# TEXT SEGMENT

***

Fatal Cerebral Edema in a Child With COVID-19

Michael G Kim a, Alan A Stein a, Philip Overby b, George Kleinman c, Rolla Nuoman b, Edwin Gulko d, Fawaz Al-Mufti a, Jared M Pisapia a, Carrie R Muh a,
PMCID: PMC7581370  PMID: 33246133

Many patients with the pediatric multisystem inflammatory syndrome (PMIS) associated with coronavirus disease 2019 (COVID-19) present without respiratory symptoms.1, 2, 3 We present a pediatric patient with COVID-19 who experienced rapid neurological deterioration, diffuse cerebral edema, and ultimately brain death secondary to PMIS.

***

# ACTIVITY LIST
a - In one to three sentences, explain what the text on fatal cerebral edema in a child with COVID-19 gives as the cause of the pediatric patient's brain death.
b - Please output the part of the text on fatal cerebral edema in a child with COVID-19 between "Michael G Kim" and "secondary to PMIS.", inclusive, copying it word for word.

***

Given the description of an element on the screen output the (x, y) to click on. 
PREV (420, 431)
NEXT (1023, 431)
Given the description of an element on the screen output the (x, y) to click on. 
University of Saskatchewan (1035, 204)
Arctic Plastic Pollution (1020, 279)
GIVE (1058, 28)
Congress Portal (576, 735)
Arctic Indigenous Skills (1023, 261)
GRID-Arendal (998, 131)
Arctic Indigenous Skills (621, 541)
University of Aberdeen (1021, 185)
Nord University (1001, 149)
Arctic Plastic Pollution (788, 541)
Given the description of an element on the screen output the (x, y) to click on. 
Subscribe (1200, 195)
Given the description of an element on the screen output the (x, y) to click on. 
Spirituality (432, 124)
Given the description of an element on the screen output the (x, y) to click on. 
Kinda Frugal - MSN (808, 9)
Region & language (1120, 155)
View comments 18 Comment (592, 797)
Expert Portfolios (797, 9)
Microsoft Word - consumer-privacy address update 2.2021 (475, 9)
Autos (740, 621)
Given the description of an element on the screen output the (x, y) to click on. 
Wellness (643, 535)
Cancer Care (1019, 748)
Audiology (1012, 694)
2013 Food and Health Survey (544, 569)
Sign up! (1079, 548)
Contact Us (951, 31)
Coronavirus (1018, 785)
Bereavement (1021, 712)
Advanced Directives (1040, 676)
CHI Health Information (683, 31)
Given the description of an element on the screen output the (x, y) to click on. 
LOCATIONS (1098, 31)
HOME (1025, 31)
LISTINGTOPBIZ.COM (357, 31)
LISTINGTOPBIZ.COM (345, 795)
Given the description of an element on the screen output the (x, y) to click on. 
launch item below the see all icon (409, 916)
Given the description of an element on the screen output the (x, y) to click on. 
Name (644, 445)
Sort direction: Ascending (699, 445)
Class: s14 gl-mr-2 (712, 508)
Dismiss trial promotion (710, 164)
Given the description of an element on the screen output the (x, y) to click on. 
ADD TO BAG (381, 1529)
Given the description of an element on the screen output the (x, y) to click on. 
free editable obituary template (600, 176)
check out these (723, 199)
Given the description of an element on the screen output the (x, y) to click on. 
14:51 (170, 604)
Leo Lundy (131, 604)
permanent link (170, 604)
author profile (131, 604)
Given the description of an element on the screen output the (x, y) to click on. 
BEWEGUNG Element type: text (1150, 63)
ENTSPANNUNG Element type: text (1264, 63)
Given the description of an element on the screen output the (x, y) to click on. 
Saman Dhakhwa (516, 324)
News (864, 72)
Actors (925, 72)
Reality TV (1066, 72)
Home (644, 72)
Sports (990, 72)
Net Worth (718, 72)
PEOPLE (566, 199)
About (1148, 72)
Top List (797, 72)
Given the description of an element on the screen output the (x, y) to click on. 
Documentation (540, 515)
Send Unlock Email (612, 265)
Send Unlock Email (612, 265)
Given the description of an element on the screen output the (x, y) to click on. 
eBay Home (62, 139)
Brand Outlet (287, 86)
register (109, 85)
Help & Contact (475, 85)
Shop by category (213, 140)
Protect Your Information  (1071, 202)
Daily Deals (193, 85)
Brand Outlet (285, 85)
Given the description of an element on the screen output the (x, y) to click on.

***

# RESULTS
a - The text attributes the patient's brain death to the pediatric multisystem inflammatory syndrome (PMIS) associated with COVID-19. The patient experienced rapid neurological deterioration and diffuse cerebral edema, and ultimately brain death secondary to PMIS.

b -
Michael G Kim a, Alan A Stein a, Philip Overby b, George Kleinman c, Rolla Nuoman b, Edwin Gulko d, Fawaz Al-Mufti a, Jared M Pisapia a, Carrie R Muh a,
PMCID: PMC7581370  PMID: 33246133

Many patients with the pediatric multisystem inflammatory syndrome (PMIS) associated with coronavirus disease 2019 (COVID-19) present without respiratory symptoms.1, 2, 3 We present a pediatric patient with COVID-19 who experienced rapid neurological deterioration, diffuse cerebral edema, and ultimately brain death secondary to PMIS.